Like the 30 lbs of muscle Tom Hardy apparently gained on top of an already ripped body to play the brutish Bane character, Christopher Nolan applies this mentality to every aspect of filmmaking for 'The Dark Knight Rises'. The result is a gargantuan monster of a film, a breathless and sometimes exhaustive experience.
The Dark Knight Rises (2012) dir. Christopher Nolan
Starring: Christian Bale, Tom Hardy, Michael Caine, Gary Oldman, Anne Hathaway, Joseph Gordon-Levitt, Marion Cotillard, Morgan Freeman
By Alan Bacchus
Both the good and the bad of this series has been spiked. The sense of the mythological pathos from Batman Begins is firmly planted back into the series, the emotional weight of everyone’s backstories (characters past and present) come to a head in grandiose fashion and the stakes are even more dangerous than some psychedelic gas or a couple of boats wired with explosives. It’s now nuclear annihilation. Unfortunately, there's also so much going on, from the nihilistic revolution that occurs throughout all of Gotham to the reconciliation of a dozen character threads, the narrative of this film can barely be contained. But Nolan's assault of cinema admirably dulls us to these deficiencies.
Every actor listed above gets his or her moment (perhaps with the exception of Mr. Freeman), usually complemented with multiple flashbacks to make sure we get the point. This results in the running time elongated to 2 hours and 45 minutes (the first two timed in at 2:20 and 2:30, respectively). But the history of the series has shown that Nolan is dissatisfied treating any character as ‘stock’. While there's perhaps one or two flashbacks too many, we have to admire his consistency of leaving no stones unturned.
Hans Zimmer’s music has been spiked as well, pulsating orchestral compositions wall to wall, which include hypnotizing bass drums, choral tenor chants and forceful string sections. Think Verdi’s Requiem and it comes close (google “Verdi Requiem Dies Arie” if you’re unaware). As an aside... can we now start talking about Hans Zimmer with the likes of John Williams, Max Steiner or Bernard Herrmann as one of the great film composers? From the elegance of The Thin Red Line to the rousing anthems of Pirates of the Caribbean, and now the Nolan films, Zimmer has reigned supreme for 15 years.
This mindset of uniform cinematic enhancement will certainly be grating for some, even me. I questioned the need for a Batplane, but everything must be topped, as these are the requirements of a sequel. And Nolan’s adherence to these genre rules is commendable.
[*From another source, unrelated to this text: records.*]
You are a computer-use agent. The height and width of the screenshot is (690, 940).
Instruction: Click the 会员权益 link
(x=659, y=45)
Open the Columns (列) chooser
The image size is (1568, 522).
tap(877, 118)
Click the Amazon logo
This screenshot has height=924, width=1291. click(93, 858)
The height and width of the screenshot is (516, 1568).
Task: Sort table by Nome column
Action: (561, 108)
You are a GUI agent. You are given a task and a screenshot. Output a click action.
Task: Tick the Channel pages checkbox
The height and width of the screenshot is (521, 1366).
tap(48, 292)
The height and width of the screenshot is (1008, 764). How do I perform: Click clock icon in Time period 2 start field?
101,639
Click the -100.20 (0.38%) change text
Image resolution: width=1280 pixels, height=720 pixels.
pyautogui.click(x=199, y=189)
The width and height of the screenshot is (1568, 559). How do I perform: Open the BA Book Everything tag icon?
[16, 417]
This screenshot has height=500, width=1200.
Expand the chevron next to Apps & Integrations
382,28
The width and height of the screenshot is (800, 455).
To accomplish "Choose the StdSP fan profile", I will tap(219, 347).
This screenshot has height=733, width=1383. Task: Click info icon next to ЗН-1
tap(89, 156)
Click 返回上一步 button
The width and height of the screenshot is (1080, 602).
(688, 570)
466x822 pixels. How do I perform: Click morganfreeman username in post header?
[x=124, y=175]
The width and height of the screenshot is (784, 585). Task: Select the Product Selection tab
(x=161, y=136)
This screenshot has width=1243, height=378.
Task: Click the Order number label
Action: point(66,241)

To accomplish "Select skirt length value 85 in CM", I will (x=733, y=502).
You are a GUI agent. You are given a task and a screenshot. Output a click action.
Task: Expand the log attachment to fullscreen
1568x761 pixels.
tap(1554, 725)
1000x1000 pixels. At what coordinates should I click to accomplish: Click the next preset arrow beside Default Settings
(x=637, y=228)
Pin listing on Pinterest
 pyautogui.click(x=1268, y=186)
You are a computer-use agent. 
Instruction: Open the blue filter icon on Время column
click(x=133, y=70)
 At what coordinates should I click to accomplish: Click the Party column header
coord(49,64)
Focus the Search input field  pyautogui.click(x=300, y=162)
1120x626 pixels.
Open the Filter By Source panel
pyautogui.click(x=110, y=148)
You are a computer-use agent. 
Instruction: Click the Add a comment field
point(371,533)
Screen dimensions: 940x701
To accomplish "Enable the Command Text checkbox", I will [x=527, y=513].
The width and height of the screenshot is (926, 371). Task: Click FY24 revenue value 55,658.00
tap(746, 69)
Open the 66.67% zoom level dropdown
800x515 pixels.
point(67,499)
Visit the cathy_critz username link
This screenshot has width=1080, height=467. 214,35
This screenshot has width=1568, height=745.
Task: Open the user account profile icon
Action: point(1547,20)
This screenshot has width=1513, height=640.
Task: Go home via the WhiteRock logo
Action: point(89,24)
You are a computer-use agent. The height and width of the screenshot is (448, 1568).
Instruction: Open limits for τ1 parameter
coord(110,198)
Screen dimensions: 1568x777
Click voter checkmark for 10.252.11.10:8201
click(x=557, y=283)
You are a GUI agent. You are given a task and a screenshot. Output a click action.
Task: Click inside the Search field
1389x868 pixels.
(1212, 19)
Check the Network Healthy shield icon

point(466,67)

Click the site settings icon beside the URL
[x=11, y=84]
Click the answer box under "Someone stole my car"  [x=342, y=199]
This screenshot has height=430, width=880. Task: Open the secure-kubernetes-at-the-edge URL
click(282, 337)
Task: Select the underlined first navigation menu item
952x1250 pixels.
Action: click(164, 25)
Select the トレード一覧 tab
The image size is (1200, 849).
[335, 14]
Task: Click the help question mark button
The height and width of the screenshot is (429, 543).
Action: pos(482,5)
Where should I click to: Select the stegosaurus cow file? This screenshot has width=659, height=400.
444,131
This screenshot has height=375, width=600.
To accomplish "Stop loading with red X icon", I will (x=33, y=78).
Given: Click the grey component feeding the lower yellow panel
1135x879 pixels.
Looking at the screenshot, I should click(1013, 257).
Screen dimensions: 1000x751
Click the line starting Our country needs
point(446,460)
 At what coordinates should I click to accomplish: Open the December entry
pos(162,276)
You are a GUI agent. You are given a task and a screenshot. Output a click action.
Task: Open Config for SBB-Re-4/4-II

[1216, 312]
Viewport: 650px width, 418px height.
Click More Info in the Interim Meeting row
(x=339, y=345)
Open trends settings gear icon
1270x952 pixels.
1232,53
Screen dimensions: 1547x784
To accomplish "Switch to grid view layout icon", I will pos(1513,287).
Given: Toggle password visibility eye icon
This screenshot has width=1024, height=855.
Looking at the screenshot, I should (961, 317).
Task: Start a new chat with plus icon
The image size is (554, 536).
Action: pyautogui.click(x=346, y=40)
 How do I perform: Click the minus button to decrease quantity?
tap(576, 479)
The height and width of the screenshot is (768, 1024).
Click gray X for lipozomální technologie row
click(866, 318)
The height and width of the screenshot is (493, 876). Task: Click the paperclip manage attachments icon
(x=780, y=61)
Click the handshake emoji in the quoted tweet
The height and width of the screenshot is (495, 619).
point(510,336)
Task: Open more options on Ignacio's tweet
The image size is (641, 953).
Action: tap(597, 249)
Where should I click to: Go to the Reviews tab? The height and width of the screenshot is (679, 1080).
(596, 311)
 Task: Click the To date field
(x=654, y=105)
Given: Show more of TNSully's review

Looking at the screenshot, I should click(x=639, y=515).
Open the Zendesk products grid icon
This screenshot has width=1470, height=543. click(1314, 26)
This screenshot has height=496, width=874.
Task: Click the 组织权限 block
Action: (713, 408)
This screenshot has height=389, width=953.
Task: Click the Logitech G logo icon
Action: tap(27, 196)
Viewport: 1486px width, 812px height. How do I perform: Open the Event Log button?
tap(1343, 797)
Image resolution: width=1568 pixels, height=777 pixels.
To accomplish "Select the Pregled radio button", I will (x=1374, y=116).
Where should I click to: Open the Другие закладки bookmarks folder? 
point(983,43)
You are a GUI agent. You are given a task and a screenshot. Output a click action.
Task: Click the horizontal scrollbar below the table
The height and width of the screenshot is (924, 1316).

Even when the cause-and-effect action or individual character motivations get muddied through the bloated story, the remarkable assault-like momentum of the film easily carries us over these minor bumps in the road. The last half of the picture maintains such a heightened feeling of tension and action, it’s a rush of monumental proportions.
But the reason this film works is how Nolan leaves us in the end, his chaos cleaned up as neat and tidy as possible without the agonizingly drawn out finale of Lord of the Rings: Return of the King.